### ASSIGNMENT
Write out, please, each line from the one containing "695x401 pixels." to the final line of the data, both included, exactly and without pictures.
═══ RECORD EXTRACTS
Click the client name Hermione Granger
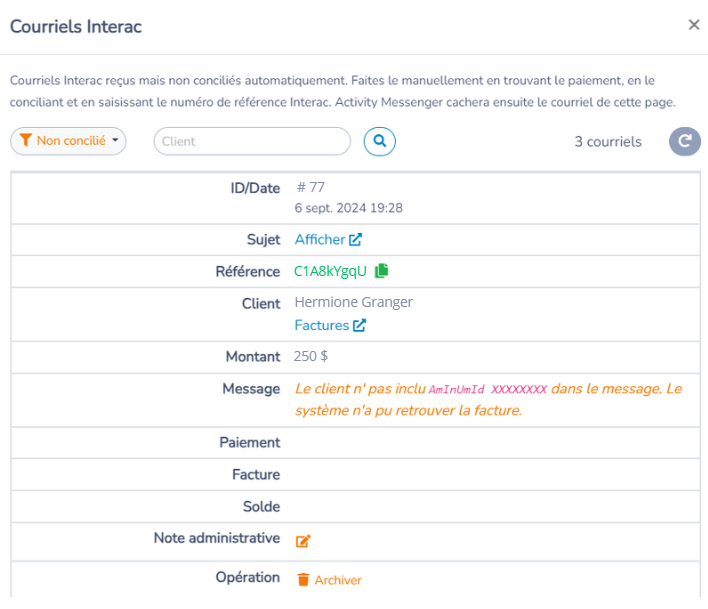 354,302
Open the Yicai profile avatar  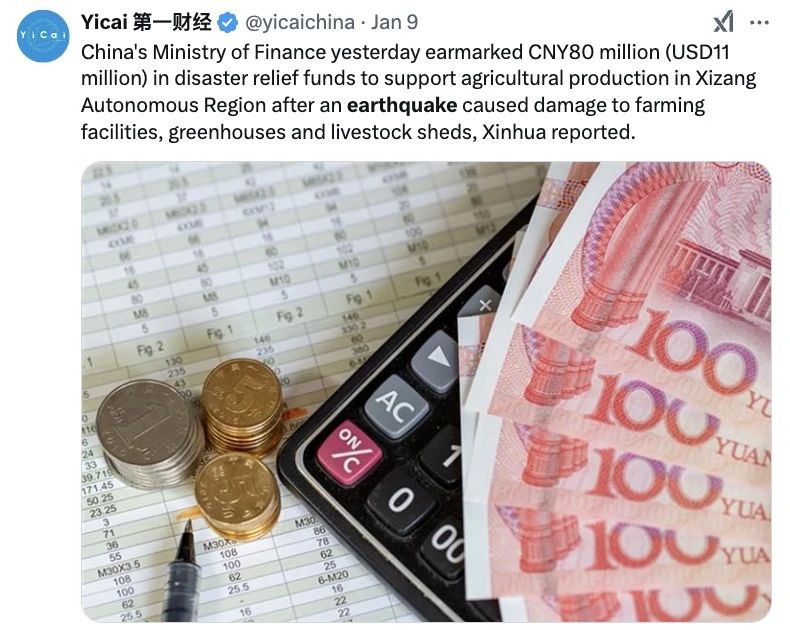coord(43,36)
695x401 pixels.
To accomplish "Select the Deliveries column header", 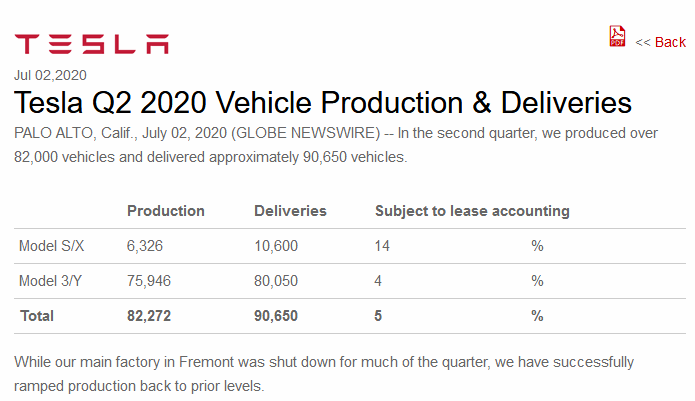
══════
### EXERCISE OUTPUT
695x401 pixels.
To accomplish "Select the Deliveries column header", 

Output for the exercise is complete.